_To-do list:_
1) Answer these from the post on business risks, marking each answer (a), (b), or (c) to match:
(a) What address is the blog moving to?
(b) What is the name of the risk numbered 0?
(c) Does the post say business risks can be fully eliminated?
2) Write out the stretch of the post on business risks from "Thanks and more" through "to manageable levels.", swapping "lessen" for "reduce" each time it appears.
3) Please carry on the post on business risks from the point where it stops.

══ Source ══

Pardon the transition period (and slight jumble). Bulbs and bubbles is migrating to a better address, www.investmentjuan01.com.

You may already visit us in this new address, with all previous posts, while the transition is still ongoing.

Thanks and more investments for every Juan!

10 Other Business Risks You Must Know

As previously shared, life is a risk. On the same tone, business, no matter how big or small, is also a risk. It involves a series of big and small decisions and business calls and external factors that can make or break the business, and the business owners.

 

The sooner we are cognizant of the business risks that surround us, hopefully the sooner we take steps to address, mitigate and hopefully lessen these. Just like in life, business risks are here to stay. We cannot fully eliminate them but we can always lessen them to manageable levels.

0. Loss Risk

Probably the single most recognized risk by all businesses is the risk of a red bottom line. All businesses (I assume) are cognizant of this risk so I won’t dwell much on this. In fact, majority, if not all efforts, are actually meant to derive a positive bottom line eventually.

═══
══ Dataset records ══

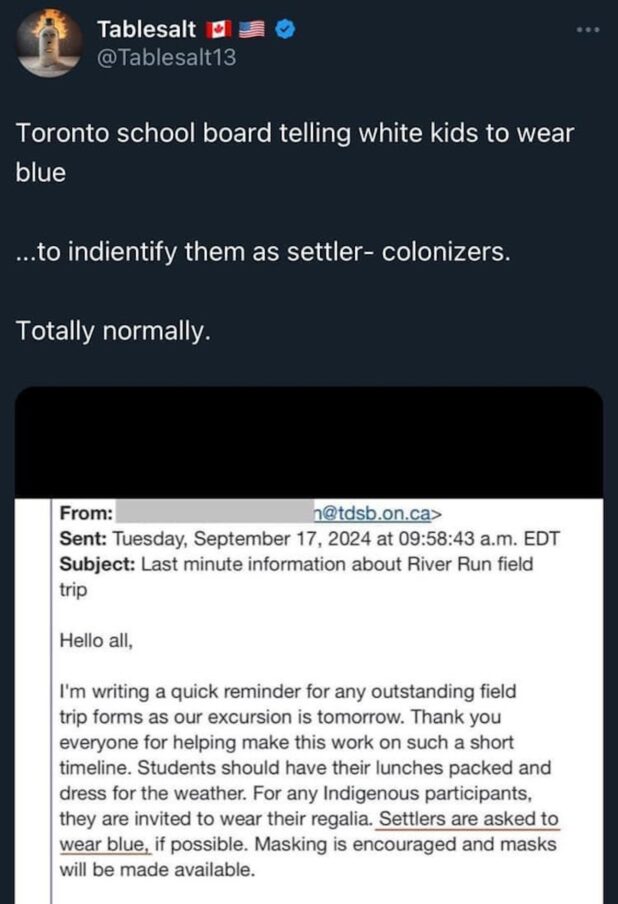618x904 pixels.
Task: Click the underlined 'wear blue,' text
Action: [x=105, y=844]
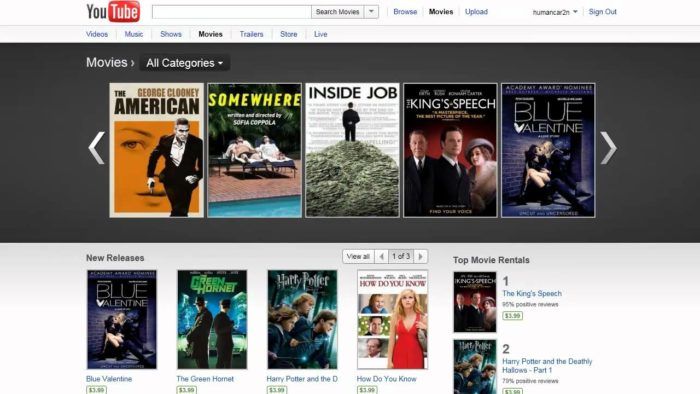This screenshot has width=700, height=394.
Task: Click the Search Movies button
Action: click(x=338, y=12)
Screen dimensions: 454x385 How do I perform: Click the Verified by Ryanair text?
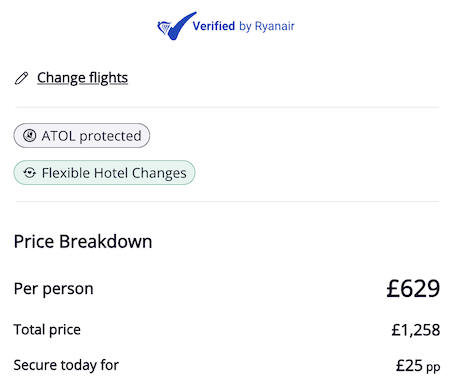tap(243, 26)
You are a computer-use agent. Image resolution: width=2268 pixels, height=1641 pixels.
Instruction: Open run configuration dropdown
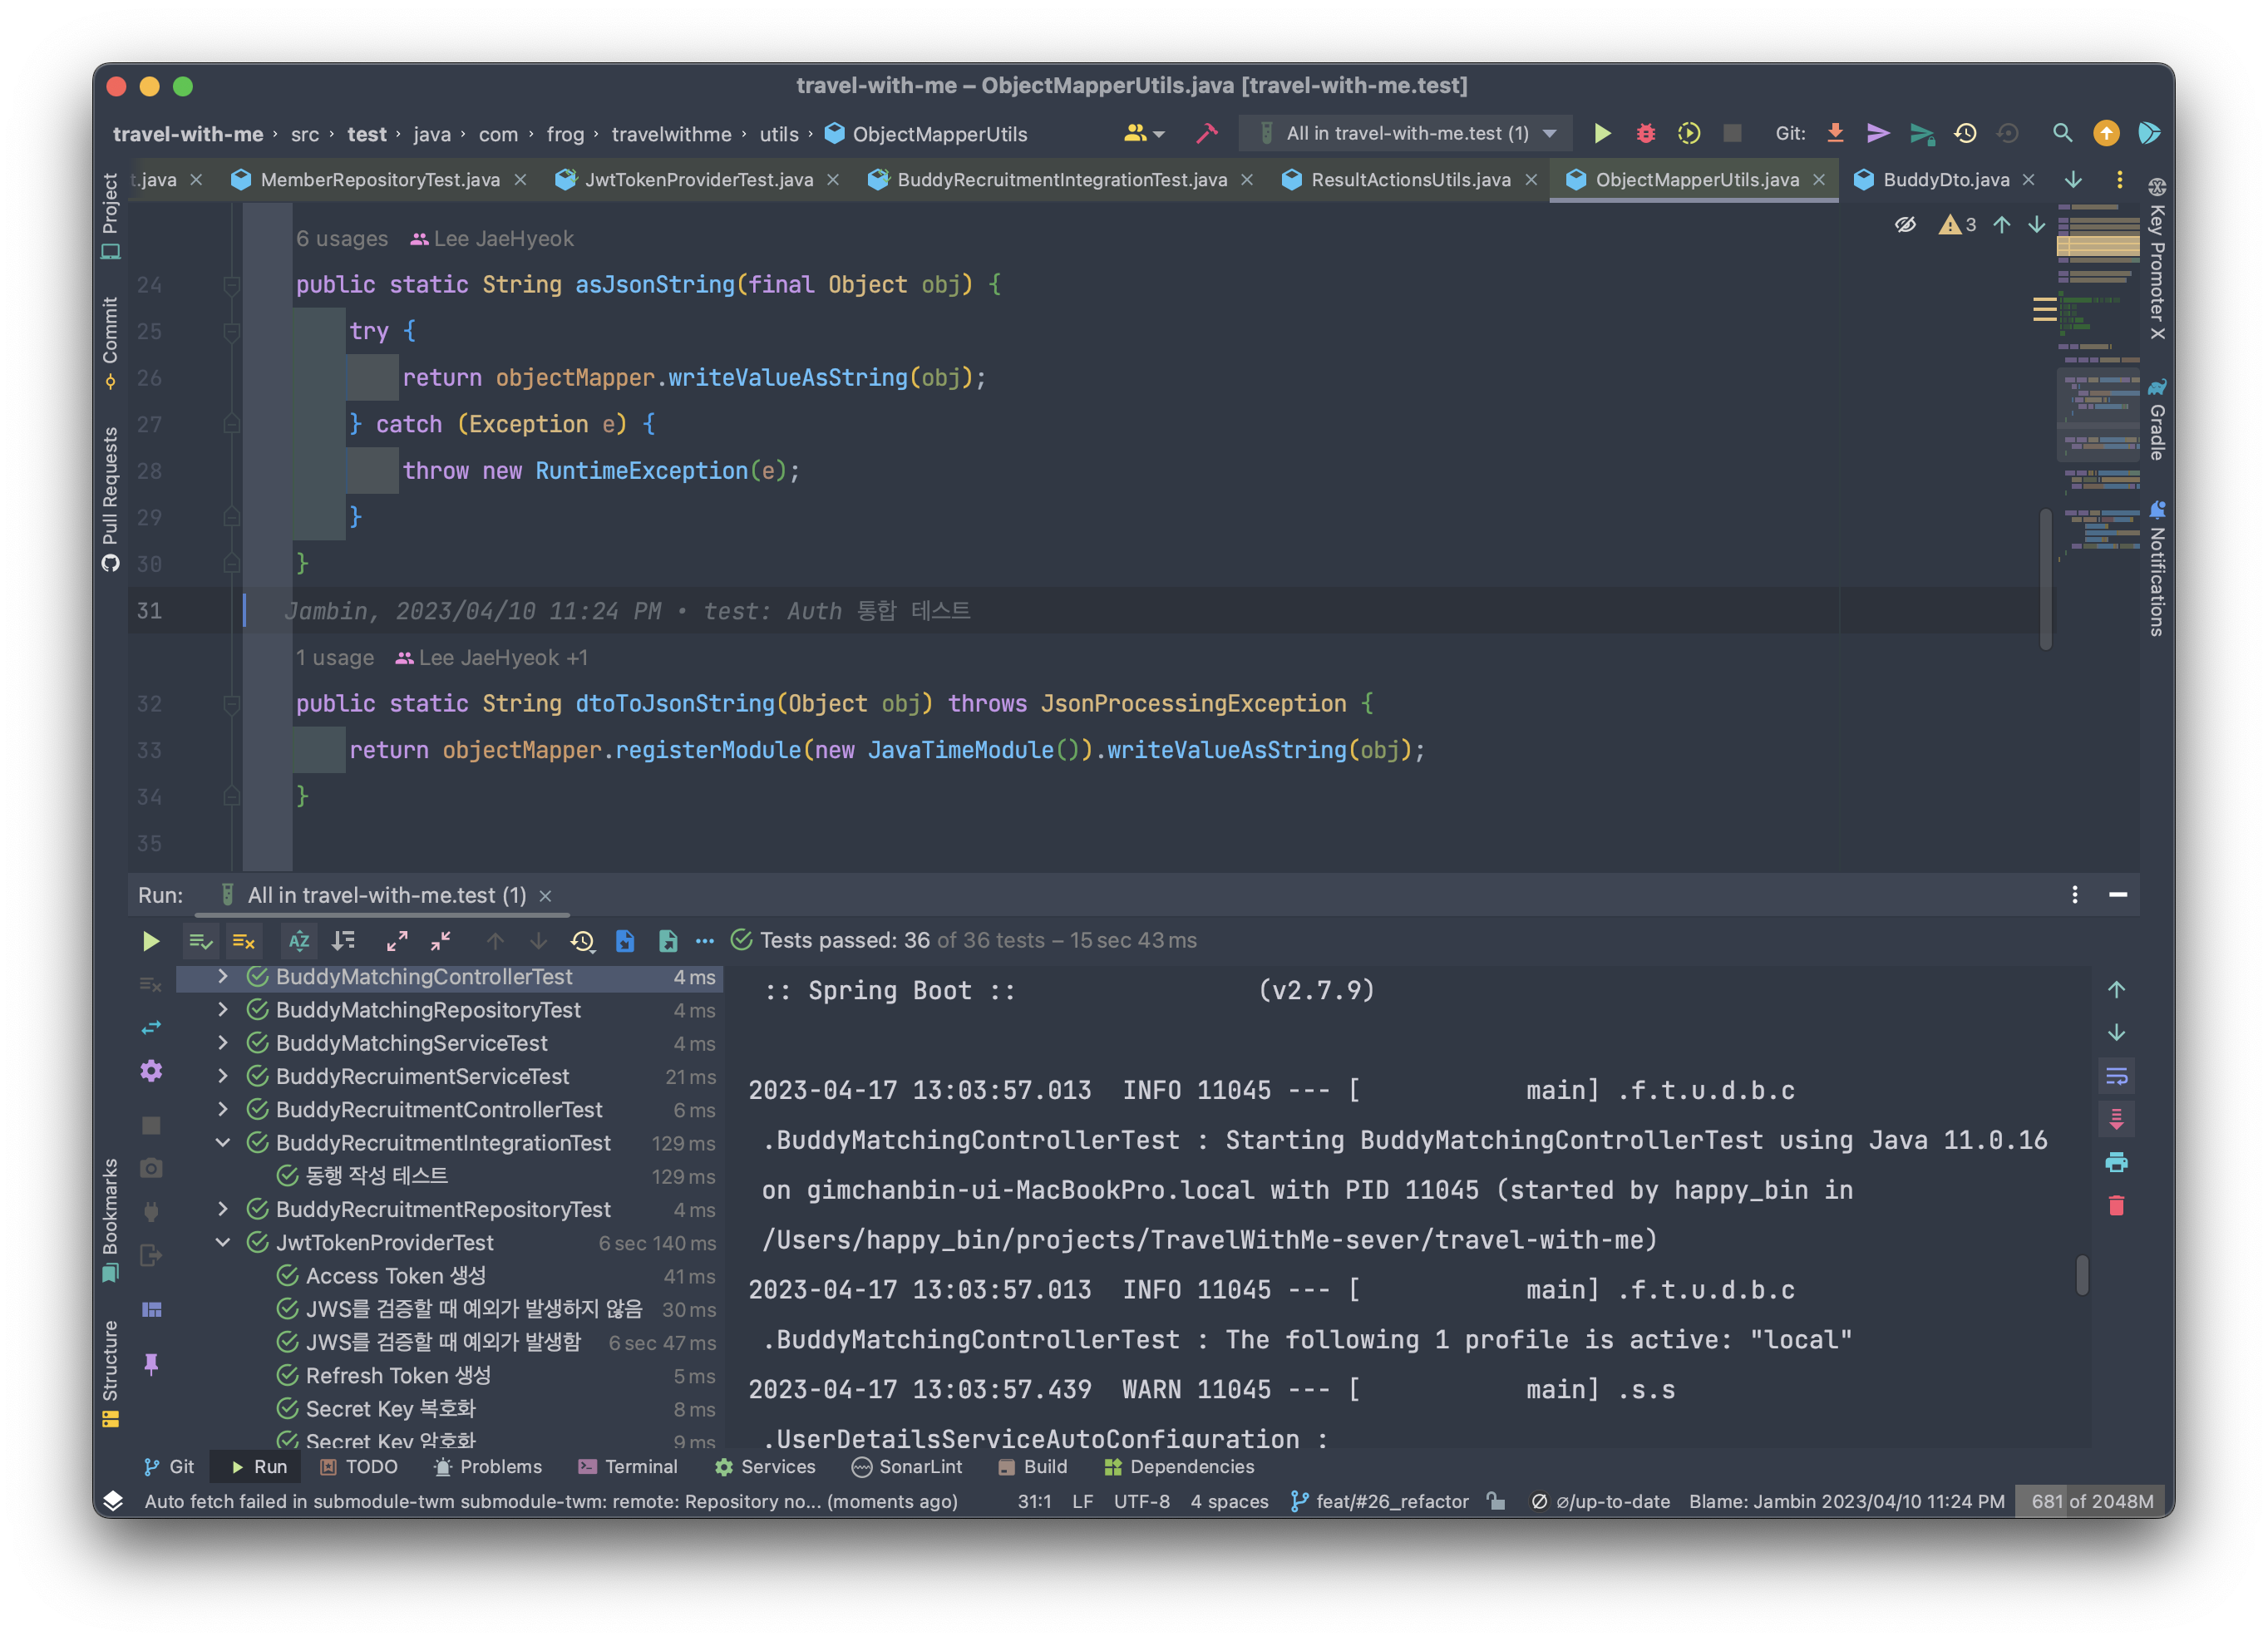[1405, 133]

═══
══ Dataset records ══

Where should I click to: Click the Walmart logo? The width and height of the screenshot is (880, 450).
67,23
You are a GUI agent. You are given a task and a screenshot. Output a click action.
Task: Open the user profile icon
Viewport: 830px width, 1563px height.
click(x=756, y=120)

═══
══ Dataset records ══

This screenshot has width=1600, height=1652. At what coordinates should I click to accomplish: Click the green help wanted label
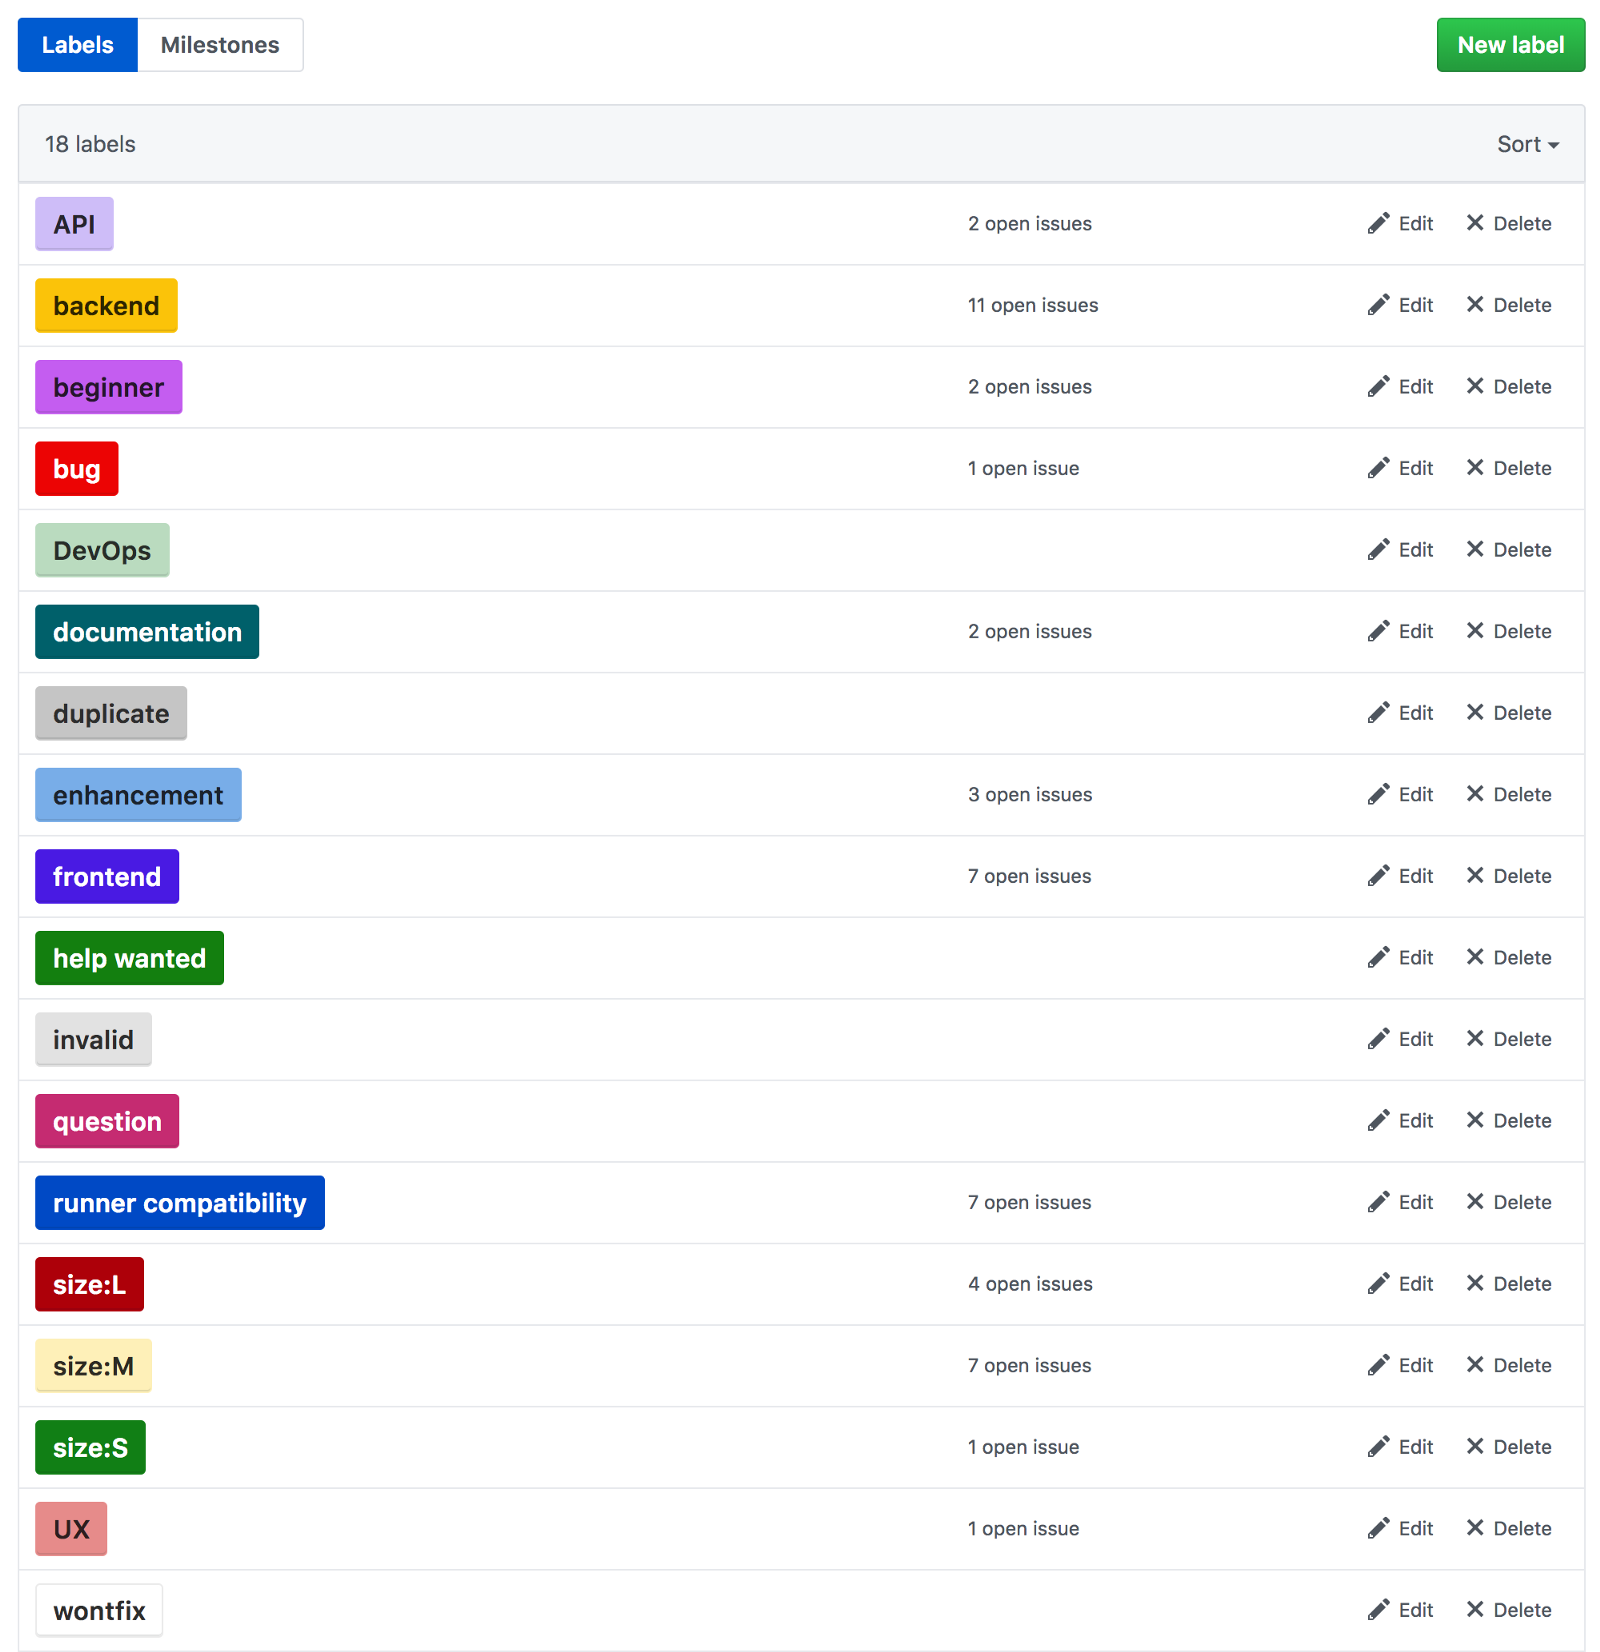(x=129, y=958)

═══

_Results:_
1)
(a) www.investmentjuan01.com
(b) Loss Risk
(c) No. The post says they cannot be fully eliminated but can always be lessened to manageable levels.

2)
Thanks and more investments for every Juan!

10 Other Business Risks You Must Know

As previously shared, life is a risk. On the same tone, business, no matter how big or small, is also a risk. It involves a series of big and small decisions and business calls and external factors that can make or break the business, and the business owners.

 

The sooner we are cognizant of the business risks that surround us, hopefully the sooner we take steps to address, mitigate and hopefully reduce these. Just like in life, business risks are here to stay. We cannot fully eliminate them but we can always reduce them to manageable levels.

3)
1. Operational Risk

May pertain to production errors, defective or substandard parts/supplies used that may cause a product recall later on or customer complaints and lawsuits, malfunction of equipment, system downtime, lack of inventory to meet scheduled demand, etc which may lead to financial losses. Businesses should ensure that back-ups and operational manuals are well in place, and that there are Plan Bs should there be unexpected operational disruptions.

2. Calamity Risk

Especially in our country. Fire, earthquake, typhoon, tsunami, flash floods, landslides, sink holes, drought, pests, etc which may disrupt operations or completely destroy business premises and property. For small businesses, this is a big deal. Insurance companies refer to them as acts of God, whether you agree is another story. Best we can do for these kinds of risks is have insurance coverages, back-up and calamity plans. Regular precautionary drills, which are often ignored, may actually prove helpful.

3. Security and Fraud Risk

Risk of loss due to theft, intentional deception, identity takeover, misrepresentation and other fraudulent activities. Endangered lives due to security breach, robbery in a branch or inside job theft carried out by certain personnel. CCTV may come into mind but this only addresses a small part of the risk. As they say, prevention is always better than cure. At the very least, security of the business premises must be ensured, not just secured against robbery and theft, but also against natural disasters. Insurance, when affordable is also a good investment. Likewise, measures should be in place to detect fraud which may range from fake monies to poser customers, identity theft, account takeover etc. Checks and balances should be in place. Knowing your customer plays a big part in minimizing security and fraud risk.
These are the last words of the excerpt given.